◆ Task directions
Below are some records. Print exactly the lines between the one holding "Select the filing number 粤G妆网备字2023048740" and the one holding "Given: Click the Pde11-RD transcript glyph", inclusive, and nothing else.

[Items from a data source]
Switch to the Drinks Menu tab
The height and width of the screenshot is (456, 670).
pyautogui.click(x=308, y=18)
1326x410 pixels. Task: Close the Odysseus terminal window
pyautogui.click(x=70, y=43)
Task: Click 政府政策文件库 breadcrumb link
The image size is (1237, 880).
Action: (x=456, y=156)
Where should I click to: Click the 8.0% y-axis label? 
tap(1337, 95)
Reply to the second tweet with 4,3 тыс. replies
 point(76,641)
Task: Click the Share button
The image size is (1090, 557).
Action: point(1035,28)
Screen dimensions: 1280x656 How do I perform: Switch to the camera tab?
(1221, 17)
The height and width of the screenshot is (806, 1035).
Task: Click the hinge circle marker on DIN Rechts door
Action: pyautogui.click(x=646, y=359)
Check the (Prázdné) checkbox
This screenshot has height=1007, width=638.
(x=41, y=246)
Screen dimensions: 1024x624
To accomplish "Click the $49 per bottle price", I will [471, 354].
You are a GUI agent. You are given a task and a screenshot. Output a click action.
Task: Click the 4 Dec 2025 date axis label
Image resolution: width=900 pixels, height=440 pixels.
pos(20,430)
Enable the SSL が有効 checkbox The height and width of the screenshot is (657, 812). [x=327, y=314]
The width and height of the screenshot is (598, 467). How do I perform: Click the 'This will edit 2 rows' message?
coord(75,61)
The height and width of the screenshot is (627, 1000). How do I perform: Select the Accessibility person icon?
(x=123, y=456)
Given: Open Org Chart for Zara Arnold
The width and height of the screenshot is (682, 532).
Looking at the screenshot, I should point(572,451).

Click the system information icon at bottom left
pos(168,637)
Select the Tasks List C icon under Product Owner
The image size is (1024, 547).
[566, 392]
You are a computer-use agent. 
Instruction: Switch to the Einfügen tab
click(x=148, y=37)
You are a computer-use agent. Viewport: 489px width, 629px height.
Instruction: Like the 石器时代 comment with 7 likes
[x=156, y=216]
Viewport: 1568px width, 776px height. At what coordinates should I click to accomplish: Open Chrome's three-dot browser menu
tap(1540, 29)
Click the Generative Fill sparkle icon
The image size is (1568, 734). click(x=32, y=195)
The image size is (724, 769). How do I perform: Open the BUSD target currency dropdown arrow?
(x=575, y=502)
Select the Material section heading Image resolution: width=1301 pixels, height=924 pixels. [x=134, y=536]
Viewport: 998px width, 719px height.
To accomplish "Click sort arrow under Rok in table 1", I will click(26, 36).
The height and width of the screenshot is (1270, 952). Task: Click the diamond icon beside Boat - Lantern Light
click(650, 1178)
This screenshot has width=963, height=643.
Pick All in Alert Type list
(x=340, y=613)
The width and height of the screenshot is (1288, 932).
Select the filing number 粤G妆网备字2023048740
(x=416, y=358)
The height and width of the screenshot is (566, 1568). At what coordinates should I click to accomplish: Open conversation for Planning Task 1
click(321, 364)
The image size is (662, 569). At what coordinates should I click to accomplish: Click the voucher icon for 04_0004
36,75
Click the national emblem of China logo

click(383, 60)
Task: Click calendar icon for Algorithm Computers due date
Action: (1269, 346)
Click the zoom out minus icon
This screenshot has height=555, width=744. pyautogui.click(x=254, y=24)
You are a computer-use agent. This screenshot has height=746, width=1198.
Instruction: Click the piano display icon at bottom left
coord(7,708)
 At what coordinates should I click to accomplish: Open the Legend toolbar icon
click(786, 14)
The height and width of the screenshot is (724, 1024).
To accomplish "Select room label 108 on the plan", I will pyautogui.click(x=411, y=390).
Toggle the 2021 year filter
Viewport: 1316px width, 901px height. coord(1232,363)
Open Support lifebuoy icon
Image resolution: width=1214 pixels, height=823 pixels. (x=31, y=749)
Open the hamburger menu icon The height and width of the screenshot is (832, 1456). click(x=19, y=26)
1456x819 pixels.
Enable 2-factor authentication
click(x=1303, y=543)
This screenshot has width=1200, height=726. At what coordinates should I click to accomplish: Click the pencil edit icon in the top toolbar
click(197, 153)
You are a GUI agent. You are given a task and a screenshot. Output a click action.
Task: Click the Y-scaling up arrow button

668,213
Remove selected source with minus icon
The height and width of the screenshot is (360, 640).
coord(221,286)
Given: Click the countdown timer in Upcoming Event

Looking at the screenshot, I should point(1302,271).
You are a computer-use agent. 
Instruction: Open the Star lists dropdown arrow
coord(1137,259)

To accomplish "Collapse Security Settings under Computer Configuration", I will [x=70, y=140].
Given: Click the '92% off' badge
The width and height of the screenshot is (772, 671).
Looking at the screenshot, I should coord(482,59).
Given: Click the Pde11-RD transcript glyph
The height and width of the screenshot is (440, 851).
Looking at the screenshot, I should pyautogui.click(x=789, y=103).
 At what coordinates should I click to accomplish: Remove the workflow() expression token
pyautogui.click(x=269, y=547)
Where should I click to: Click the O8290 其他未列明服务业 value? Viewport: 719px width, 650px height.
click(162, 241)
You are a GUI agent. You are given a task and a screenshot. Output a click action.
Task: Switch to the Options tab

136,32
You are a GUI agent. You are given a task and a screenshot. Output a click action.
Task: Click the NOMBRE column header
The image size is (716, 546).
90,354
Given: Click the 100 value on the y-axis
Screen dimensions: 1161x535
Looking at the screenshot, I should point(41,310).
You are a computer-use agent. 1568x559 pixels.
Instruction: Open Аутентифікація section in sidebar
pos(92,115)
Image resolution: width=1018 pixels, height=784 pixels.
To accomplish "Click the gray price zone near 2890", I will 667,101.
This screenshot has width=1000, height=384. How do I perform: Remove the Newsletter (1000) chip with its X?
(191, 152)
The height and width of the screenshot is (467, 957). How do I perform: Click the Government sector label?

◆ Result
Select the filing number 粤G妆网备字2023048740
(x=416, y=358)
The height and width of the screenshot is (566, 1568). At what coordinates should I click to accomplish: Open conversation for Planning Task 1
click(321, 364)
The image size is (662, 569). At what coordinates should I click to accomplish: Click the voucher icon for 04_0004
36,75
Click the national emblem of China logo

click(383, 60)
Task: Click calendar icon for Algorithm Computers due date
Action: (1269, 346)
Click the zoom out minus icon
This screenshot has height=555, width=744. pyautogui.click(x=254, y=24)
You are a computer-use agent. This screenshot has height=746, width=1198.
Instruction: Click the piano display icon at bottom left
coord(7,708)
 At what coordinates should I click to accomplish: Open the Legend toolbar icon
click(786, 14)
The height and width of the screenshot is (724, 1024).
To accomplish "Select room label 108 on the plan", I will pyautogui.click(x=411, y=390).
Toggle the 2021 year filter
Viewport: 1316px width, 901px height. coord(1232,363)
Open Support lifebuoy icon
Image resolution: width=1214 pixels, height=823 pixels. (x=31, y=749)
Open the hamburger menu icon The height and width of the screenshot is (832, 1456). click(x=19, y=26)
1456x819 pixels.
Enable 2-factor authentication
click(x=1303, y=543)
This screenshot has width=1200, height=726. At what coordinates should I click to accomplish: Click the pencil edit icon in the top toolbar
click(197, 153)
You are a GUI agent. You are given a task and a screenshot. Output a click action.
Task: Click the Y-scaling up arrow button

668,213
Remove selected source with minus icon
The height and width of the screenshot is (360, 640).
coord(221,286)
Given: Click the countdown timer in Upcoming Event

Looking at the screenshot, I should point(1302,271).
You are a computer-use agent. 
Instruction: Open the Star lists dropdown arrow
coord(1137,259)

To accomplish "Collapse Security Settings under Computer Configuration", I will [x=70, y=140].
Given: Click the '92% off' badge
The width and height of the screenshot is (772, 671).
Looking at the screenshot, I should coord(482,59).
Given: Click the Pde11-RD transcript glyph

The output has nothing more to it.